Supplied data section start
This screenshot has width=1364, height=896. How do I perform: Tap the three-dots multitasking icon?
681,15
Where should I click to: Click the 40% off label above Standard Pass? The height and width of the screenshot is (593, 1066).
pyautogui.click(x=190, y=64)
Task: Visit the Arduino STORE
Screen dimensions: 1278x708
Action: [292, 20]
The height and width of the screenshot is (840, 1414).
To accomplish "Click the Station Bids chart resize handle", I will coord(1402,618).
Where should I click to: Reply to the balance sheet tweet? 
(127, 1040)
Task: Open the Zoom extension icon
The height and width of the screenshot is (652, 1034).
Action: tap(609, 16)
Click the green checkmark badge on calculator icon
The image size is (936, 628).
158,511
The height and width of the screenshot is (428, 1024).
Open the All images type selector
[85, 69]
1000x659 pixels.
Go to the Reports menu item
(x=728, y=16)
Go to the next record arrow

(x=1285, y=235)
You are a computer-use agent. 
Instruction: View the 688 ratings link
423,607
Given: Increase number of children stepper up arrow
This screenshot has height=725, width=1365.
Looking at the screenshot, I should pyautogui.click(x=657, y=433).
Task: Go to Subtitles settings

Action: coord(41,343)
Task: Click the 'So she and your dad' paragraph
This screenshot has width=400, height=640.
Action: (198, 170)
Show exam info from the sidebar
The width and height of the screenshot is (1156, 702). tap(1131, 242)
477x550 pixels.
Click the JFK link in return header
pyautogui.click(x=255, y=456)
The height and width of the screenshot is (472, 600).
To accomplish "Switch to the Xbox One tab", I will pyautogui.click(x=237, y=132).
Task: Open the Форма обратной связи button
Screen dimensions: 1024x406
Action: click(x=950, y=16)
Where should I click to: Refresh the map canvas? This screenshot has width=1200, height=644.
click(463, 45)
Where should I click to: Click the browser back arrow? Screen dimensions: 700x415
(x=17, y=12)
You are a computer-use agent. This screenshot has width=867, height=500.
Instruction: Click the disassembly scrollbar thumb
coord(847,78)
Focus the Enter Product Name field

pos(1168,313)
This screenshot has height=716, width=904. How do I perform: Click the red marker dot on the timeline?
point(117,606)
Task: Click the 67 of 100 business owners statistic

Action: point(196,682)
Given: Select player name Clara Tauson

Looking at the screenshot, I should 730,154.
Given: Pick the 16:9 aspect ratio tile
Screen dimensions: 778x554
Supplied data section end
--- What the exercise asks ---
Your task is to retype all of the lines above exactly.

--- Reply ---
This screenshot has width=1364, height=896. How do I perform: Tap the three-dots multitasking icon?
681,15
Where should I click to: Click the 40% off label above Standard Pass? The height and width of the screenshot is (593, 1066).
pyautogui.click(x=190, y=64)
Task: Visit the Arduino STORE
Screen dimensions: 1278x708
Action: [292, 20]
The height and width of the screenshot is (840, 1414).
To accomplish "Click the Station Bids chart resize handle", I will coord(1402,618).
Where should I click to: Reply to the balance sheet tweet? 
(127, 1040)
Task: Open the Zoom extension icon
The height and width of the screenshot is (652, 1034).
Action: tap(609, 16)
Click the green checkmark badge on calculator icon
The image size is (936, 628).
158,511
The height and width of the screenshot is (428, 1024).
Open the All images type selector
[85, 69]
1000x659 pixels.
Go to the Reports menu item
(x=728, y=16)
Go to the next record arrow

(x=1285, y=235)
You are a computer-use agent. 
Instruction: View the 688 ratings link
423,607
Given: Increase number of children stepper up arrow
This screenshot has height=725, width=1365.
Looking at the screenshot, I should pyautogui.click(x=657, y=433).
Task: Go to Subtitles settings

Action: coord(41,343)
Task: Click the 'So she and your dad' paragraph
This screenshot has width=400, height=640.
Action: (198, 170)
Show exam info from the sidebar
The width and height of the screenshot is (1156, 702). tap(1131, 242)
477x550 pixels.
Click the JFK link in return header
pyautogui.click(x=255, y=456)
The height and width of the screenshot is (472, 600).
To accomplish "Switch to the Xbox One tab", I will pyautogui.click(x=237, y=132).
Task: Open the Форма обратной связи button
Screen dimensions: 1024x406
Action: click(x=950, y=16)
Where should I click to: Refresh the map canvas? This screenshot has width=1200, height=644.
click(463, 45)
Where should I click to: Click the browser back arrow? Screen dimensions: 700x415
(x=17, y=12)
You are a computer-use agent. This screenshot has width=867, height=500.
Instruction: Click the disassembly scrollbar thumb
coord(847,78)
Focus the Enter Product Name field

pos(1168,313)
This screenshot has height=716, width=904. How do I perform: Click the red marker dot on the timeline?
point(117,606)
Task: Click the 67 of 100 business owners statistic

Action: point(196,682)
Given: Select player name Clara Tauson

Looking at the screenshot, I should 730,154.
Given: Pick the 16:9 aspect ratio tile
Screen dimensions: 778x554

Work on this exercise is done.